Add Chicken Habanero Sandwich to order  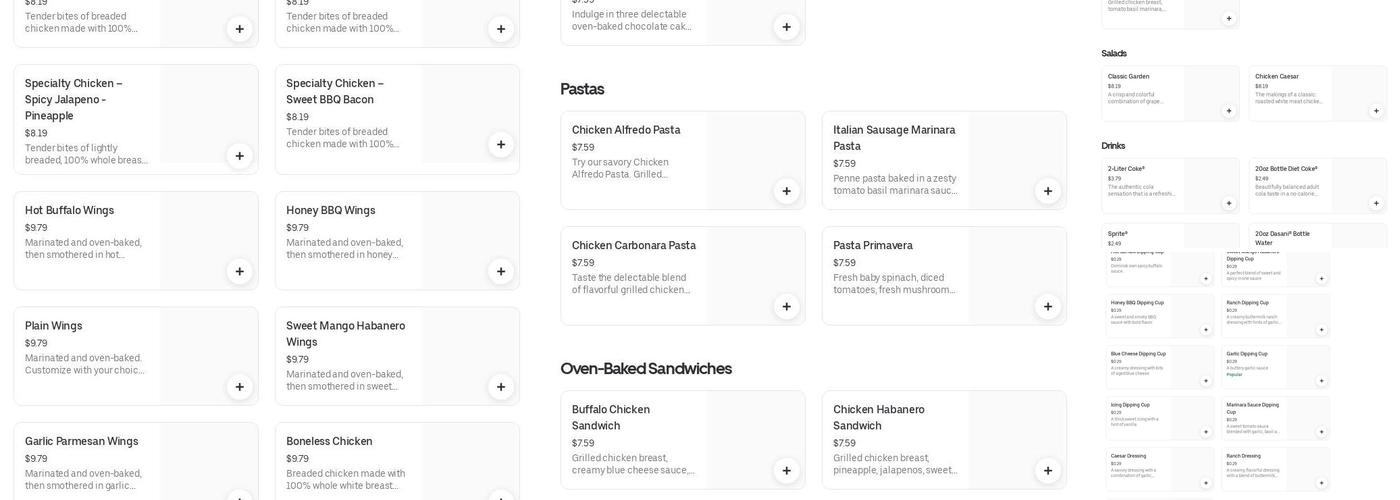1048,471
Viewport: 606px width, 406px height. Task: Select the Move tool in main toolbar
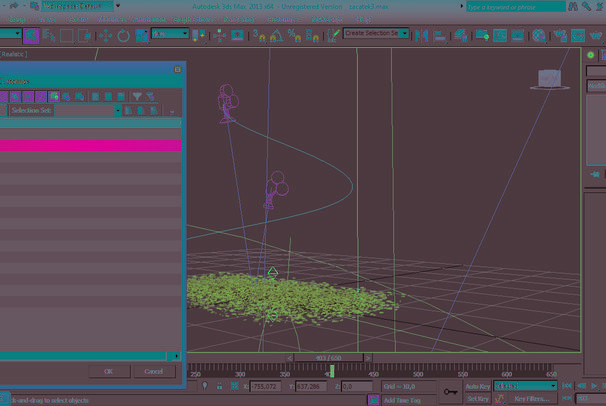click(107, 35)
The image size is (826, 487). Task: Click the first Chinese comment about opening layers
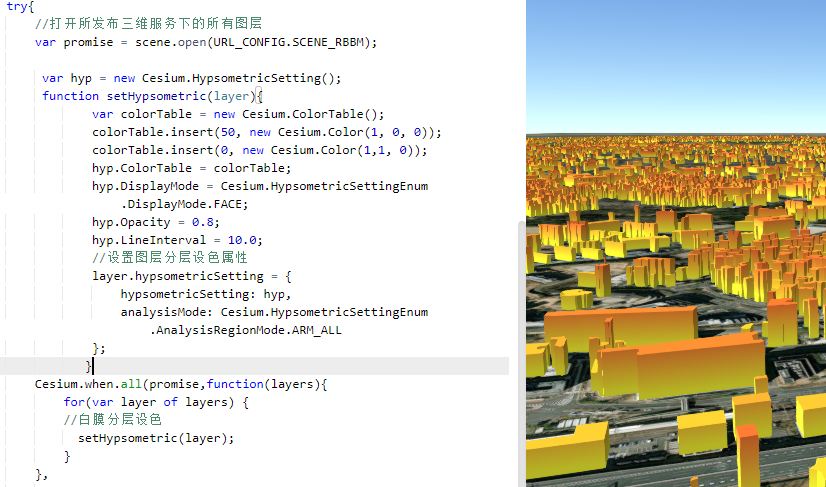pos(149,24)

**What you should do:** Each line from the one containing "The image size" through the end of the listing is to be set down exactly, with all pictures left out.

**Response area:**
The image size is (826, 487). Task: Click the first Chinese comment about opening layers
pos(149,24)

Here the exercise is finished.